Output the entries below exactly, from the first line to the line holding "Task: Open the 湯川 理央 user menu", both included.

Saved data entries:
----------
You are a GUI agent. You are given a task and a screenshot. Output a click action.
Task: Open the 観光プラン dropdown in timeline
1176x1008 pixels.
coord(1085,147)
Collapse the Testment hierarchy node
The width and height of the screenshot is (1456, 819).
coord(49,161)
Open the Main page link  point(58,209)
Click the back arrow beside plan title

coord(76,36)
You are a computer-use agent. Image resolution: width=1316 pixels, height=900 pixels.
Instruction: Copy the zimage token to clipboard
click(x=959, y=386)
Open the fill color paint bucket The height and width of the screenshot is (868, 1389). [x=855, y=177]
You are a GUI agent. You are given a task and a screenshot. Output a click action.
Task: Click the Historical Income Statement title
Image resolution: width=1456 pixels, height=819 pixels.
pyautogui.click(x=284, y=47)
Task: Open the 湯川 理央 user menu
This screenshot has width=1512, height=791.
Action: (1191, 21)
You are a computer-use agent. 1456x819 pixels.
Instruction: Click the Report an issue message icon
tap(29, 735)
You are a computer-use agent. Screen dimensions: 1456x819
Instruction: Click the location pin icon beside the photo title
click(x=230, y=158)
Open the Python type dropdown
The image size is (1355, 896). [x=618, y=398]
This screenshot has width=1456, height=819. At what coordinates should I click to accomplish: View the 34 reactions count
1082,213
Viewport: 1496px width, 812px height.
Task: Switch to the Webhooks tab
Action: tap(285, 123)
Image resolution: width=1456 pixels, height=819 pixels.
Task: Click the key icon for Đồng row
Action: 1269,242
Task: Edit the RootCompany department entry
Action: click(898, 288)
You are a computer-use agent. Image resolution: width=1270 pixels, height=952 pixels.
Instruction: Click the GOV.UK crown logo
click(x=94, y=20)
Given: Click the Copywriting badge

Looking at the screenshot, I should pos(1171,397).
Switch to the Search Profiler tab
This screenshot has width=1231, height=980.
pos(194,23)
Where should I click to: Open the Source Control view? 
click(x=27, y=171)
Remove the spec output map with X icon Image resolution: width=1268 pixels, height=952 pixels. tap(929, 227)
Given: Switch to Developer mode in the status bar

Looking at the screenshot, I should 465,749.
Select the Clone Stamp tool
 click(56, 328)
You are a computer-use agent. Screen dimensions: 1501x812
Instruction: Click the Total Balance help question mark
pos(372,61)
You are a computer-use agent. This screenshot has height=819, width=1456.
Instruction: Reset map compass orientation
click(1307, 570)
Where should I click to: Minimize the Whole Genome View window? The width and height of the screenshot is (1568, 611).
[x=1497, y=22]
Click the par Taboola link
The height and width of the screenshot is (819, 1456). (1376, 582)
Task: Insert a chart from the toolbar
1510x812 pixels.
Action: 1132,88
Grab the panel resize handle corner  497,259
----------
• ANSWER BOX:
You are a GUI agent. You are given a task and a screenshot. Output a click action.
Task: Open the 観光プラン dropdown in timeline
1176x1008 pixels.
coord(1085,147)
Collapse the Testment hierarchy node
The width and height of the screenshot is (1456, 819).
coord(49,161)
Open the Main page link  point(58,209)
Click the back arrow beside plan title

coord(76,36)
You are a computer-use agent. Image resolution: width=1316 pixels, height=900 pixels.
Instruction: Copy the zimage token to clipboard
click(x=959, y=386)
Open the fill color paint bucket The height and width of the screenshot is (868, 1389). [x=855, y=177]
You are a GUI agent. You are given a task and a screenshot. Output a click action.
Task: Click the Historical Income Statement title
Image resolution: width=1456 pixels, height=819 pixels.
pyautogui.click(x=284, y=47)
Task: Open the 湯川 理央 user menu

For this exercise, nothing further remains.